A single number is required: how many lines in the data below contain "left".

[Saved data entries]
※

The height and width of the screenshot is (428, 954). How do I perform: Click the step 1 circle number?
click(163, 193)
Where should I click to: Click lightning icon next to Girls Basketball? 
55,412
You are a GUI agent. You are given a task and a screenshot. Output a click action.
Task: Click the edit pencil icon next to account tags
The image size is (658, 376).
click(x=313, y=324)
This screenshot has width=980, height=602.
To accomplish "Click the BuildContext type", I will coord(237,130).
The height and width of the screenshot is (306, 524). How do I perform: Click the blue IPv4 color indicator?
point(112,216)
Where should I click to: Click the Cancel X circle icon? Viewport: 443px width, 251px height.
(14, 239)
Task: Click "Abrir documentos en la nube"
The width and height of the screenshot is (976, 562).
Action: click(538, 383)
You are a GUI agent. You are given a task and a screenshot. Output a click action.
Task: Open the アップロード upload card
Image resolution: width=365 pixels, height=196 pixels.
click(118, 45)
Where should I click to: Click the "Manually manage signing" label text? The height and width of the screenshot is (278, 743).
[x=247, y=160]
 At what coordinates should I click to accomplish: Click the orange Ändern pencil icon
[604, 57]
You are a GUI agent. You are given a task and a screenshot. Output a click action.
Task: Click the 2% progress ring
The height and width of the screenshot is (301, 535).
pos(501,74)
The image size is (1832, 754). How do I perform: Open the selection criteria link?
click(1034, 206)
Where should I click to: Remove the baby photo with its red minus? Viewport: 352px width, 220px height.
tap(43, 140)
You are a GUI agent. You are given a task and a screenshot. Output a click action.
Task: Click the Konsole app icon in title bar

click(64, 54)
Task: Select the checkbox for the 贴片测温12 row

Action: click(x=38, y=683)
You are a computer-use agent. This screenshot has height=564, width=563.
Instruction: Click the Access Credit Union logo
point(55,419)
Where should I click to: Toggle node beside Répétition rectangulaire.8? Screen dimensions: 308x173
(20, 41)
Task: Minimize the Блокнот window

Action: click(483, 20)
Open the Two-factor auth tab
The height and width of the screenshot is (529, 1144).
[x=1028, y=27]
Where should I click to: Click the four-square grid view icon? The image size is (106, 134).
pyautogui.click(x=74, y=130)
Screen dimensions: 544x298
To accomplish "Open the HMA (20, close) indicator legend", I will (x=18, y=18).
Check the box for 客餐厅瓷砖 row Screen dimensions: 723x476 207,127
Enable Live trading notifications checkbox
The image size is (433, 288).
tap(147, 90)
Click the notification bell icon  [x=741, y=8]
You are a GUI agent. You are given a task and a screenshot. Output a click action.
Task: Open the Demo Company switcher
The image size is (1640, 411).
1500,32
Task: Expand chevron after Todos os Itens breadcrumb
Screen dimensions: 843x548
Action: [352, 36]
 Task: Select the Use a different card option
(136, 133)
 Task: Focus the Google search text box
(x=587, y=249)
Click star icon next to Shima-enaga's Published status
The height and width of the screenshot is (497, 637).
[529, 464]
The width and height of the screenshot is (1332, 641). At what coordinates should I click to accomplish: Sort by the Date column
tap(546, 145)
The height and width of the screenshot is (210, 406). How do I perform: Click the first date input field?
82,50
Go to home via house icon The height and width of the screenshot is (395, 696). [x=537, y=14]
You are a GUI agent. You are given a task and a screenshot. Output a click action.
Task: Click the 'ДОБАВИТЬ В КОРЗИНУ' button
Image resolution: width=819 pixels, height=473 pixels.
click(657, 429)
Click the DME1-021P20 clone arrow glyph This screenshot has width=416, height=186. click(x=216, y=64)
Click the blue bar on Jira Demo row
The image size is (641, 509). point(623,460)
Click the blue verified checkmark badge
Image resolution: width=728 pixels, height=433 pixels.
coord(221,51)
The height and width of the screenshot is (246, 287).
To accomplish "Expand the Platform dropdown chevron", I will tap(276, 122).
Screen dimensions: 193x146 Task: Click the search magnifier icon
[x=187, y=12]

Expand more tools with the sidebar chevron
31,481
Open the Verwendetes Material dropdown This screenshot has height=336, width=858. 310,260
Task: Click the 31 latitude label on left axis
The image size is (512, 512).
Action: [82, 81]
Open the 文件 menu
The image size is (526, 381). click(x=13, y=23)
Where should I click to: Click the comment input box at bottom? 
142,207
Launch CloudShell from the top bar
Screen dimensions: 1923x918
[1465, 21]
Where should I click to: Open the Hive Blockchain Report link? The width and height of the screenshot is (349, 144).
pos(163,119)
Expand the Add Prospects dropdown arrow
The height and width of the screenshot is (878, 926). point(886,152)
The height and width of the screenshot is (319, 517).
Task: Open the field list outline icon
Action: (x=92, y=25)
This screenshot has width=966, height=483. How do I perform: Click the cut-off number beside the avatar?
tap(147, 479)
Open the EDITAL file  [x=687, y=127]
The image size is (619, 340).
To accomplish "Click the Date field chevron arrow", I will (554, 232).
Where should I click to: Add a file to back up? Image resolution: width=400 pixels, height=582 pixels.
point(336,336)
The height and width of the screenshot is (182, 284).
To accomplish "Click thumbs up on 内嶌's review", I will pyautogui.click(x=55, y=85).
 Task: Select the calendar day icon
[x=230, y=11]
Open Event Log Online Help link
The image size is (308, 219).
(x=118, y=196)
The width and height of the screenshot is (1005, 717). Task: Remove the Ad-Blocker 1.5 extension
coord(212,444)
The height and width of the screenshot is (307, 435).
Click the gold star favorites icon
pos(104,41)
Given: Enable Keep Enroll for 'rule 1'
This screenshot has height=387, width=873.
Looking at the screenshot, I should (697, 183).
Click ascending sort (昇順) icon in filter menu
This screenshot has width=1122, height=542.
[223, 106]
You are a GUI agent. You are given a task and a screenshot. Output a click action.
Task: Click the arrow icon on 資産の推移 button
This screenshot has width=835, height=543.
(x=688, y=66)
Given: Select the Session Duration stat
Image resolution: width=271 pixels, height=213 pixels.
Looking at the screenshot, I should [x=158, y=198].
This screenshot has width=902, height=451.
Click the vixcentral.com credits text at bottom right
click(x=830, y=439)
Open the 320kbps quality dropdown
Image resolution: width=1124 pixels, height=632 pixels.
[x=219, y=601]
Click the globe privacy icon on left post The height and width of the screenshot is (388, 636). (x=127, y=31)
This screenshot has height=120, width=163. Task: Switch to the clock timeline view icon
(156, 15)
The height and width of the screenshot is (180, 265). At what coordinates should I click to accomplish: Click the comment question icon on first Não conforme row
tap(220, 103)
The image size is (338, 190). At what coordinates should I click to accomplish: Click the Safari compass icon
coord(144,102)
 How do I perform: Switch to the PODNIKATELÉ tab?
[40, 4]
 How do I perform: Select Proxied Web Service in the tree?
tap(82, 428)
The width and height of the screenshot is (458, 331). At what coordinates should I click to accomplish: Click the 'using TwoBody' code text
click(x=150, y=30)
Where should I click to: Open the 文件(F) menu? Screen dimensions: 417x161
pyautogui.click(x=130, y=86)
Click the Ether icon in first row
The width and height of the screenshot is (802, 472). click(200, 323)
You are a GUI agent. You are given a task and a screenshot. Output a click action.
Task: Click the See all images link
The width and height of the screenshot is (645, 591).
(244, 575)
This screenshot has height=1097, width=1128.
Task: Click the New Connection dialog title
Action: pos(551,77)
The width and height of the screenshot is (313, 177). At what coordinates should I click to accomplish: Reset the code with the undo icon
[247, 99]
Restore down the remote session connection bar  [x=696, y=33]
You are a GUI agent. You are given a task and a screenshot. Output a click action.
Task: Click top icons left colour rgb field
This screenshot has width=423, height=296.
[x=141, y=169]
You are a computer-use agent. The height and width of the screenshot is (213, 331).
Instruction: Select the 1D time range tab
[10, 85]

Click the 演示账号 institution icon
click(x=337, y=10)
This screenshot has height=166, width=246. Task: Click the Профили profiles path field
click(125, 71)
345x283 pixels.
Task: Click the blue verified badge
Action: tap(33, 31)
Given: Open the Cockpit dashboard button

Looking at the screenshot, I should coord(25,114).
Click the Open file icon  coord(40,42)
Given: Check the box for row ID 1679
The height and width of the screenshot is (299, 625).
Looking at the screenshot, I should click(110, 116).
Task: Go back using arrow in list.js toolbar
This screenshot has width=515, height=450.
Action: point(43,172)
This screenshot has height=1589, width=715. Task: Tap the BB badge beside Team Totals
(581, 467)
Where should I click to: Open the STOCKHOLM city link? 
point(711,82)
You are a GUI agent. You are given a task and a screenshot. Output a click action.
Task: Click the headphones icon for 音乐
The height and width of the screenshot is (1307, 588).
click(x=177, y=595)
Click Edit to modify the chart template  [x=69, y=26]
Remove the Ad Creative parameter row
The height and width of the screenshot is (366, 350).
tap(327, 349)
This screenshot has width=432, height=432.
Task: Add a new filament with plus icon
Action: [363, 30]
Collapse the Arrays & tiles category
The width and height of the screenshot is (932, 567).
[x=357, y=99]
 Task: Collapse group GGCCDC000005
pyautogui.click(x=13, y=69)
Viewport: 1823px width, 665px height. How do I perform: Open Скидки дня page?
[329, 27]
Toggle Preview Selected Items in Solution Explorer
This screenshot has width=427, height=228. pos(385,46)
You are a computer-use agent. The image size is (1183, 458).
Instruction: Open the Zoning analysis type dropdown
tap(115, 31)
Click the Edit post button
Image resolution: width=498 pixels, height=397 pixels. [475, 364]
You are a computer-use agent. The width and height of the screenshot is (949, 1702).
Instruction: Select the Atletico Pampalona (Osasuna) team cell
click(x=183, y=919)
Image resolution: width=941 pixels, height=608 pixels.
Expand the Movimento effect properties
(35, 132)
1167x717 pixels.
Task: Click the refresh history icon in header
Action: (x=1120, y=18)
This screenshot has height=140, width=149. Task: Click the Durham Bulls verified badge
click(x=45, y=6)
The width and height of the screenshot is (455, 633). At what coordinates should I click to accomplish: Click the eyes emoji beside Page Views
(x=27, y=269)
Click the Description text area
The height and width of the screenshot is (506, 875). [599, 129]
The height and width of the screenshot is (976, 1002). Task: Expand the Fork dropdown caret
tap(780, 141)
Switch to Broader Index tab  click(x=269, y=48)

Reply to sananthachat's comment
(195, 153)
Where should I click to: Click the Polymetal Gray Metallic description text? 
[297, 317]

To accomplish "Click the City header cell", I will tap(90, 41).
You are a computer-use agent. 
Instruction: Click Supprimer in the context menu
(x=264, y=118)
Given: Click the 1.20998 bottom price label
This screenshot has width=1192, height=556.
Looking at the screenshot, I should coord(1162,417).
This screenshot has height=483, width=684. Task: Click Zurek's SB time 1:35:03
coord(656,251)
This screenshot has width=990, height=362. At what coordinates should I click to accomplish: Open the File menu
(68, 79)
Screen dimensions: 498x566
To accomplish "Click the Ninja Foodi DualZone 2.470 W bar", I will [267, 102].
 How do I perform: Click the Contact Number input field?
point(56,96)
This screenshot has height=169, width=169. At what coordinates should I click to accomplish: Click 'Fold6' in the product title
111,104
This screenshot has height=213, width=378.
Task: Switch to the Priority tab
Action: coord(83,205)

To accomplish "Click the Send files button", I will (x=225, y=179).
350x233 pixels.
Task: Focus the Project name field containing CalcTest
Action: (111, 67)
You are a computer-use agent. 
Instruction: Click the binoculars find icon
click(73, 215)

※

Exercise solution
3